The prosecution wanted the cases of Rex and Fred heard by one jury, so that the jury would know that there was more than one complainant. However, the church's lawyer sought to have a separate jury for each boy. Judge Crossley granted this request. Therefore, each jury was told about only one boy. And each jury thought that there was only one complainant and that his evidence was "uncorroborated". (In such cases, a jury will assume that "he can’t be guilty or he would have done it to more than one victim".)
Because these alleged assaults were "historical" (that is, they occurred in the past), the judge warned each jury to be cautious about returning a guilty verdict. The Bongiorno juries followed the judge's advice.
Therefore, the first jury (regarding Rex) acquitted Bongiorno and so did the second jury (regarding Fred). The second jury was shocked when it learned, after leaving the courtroom, that there had been a previous victim. To save expense, the Director of Public Prosecutions cancelled the third trial (regarding Adam).
However, Bongiorno's victims were able to seek justice through the Victorian Government's Crimes Compensation Tribunal. The Tribunal's decision, accepting that Bongiorno had committed child-sex crimes, was reported in the Melbourne Age, 8 November 1997. (About a year after this, this system of taxpayer-funded compensation was curtailed by Victoria's Liberal state government; but Victorian victims can still claim compensation from the church.)
The Bongiorno victims also were able to obtain justice through the Melbourne archdiocesan sex-abuse commissioner, Peter O'Callaghan QC.
After all this adverse publicity, the Melbourne archdiocese kept Bongiorno "on leave", instead of having him return to his parish.
Bongiorno died on 15 February 2002. A funeral service was held at the church of St Peter and St Paul, South Melbourne, attended by a number of priests.

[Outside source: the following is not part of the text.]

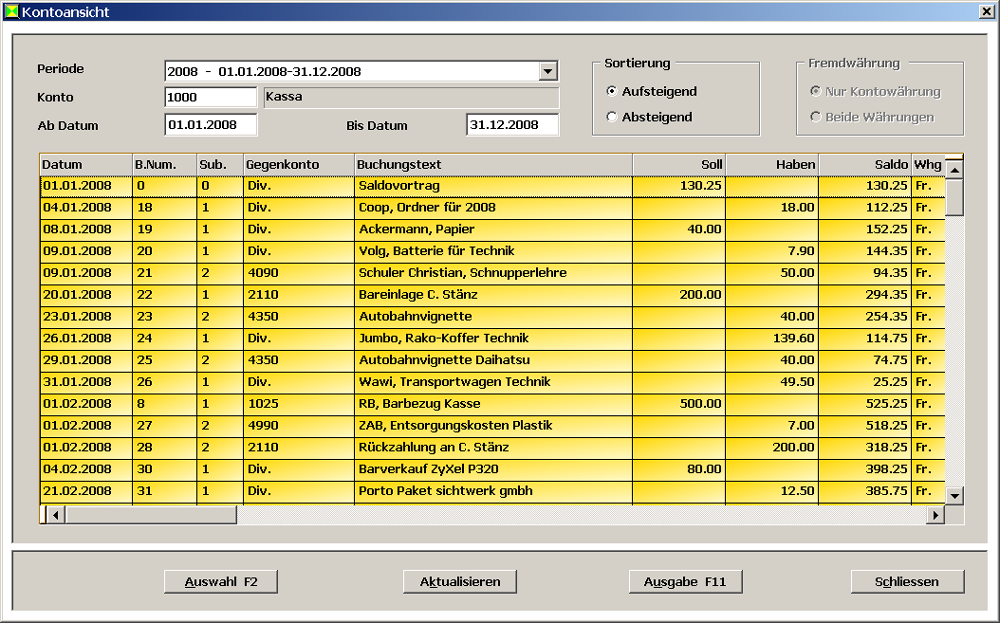The height and width of the screenshot is (623, 1000).
Task: Click the Auswahl F2 button
Action: [x=220, y=581]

The congregation was told that Father Graham Redfern had a leading role in arranging the funeral service.
By combing through the annual Australian Catholic Directories, Broken Rites has compiled a list of Bongiorno's parish appointments in Melbourne:
In 1980, a woman named Maria James (aged 38) was murdered (by stabbing) in Father Bongiorno's Thornbury parish. The Victoria Police homicide squad investigated but was unable to solve the murder.
In 2012 (32 years after Maria's murder), Senior Sergeant Ron Iddles obtained some new evidence from Maria's youngest son Adam, who was 11 when his mother was murdered. Adam James told Sgt Iddles that when he was a young boy in the Thornbury parish, he was sexually abused by Father Bongiorno. In his sworn statement, Adam James, who is intellectually impaired, said he told his mother about the sexual abuse just days before his mother was murdered and that his mother intended confronting Father Bongiorno about the sexual abuse.
Sergeant Iddles decided to obtain the DNA of the late Father Bongiorno, so that this could be compared with DNA which the killer of Maria James left at the murder scene in 1980. However, Bongirono's sister refused to help police to obtain the Bongiorno DNA. If she had agreed, her DNA might have helped to clear or implicate her brother, according to Sgt Iddles.
Sgt Iddles considered the abuse of Adam James, along with other information (from a new witness who claimed he saw Father Bongiorno with blood on him on the day of the murder), was enough to warrant exhuming the priest’s body to get his DNA. Therefore, in 2012, Sergeant Iddles asked Victoria's coroner for permission to dig up the body of Father Anthony Bongiorno to obtain his DNA. The coroner, however, refused because (he said) there was not sufficient evidence for making such an order.
Sgt Iddles left the Homicide Squad in 2014 to become secretary of Victoria's police union.
Cold-case squad detectives issued a press release in 2015 to say they were no longer investigating Father Anthony Bongiorno regarding the Maria James murder.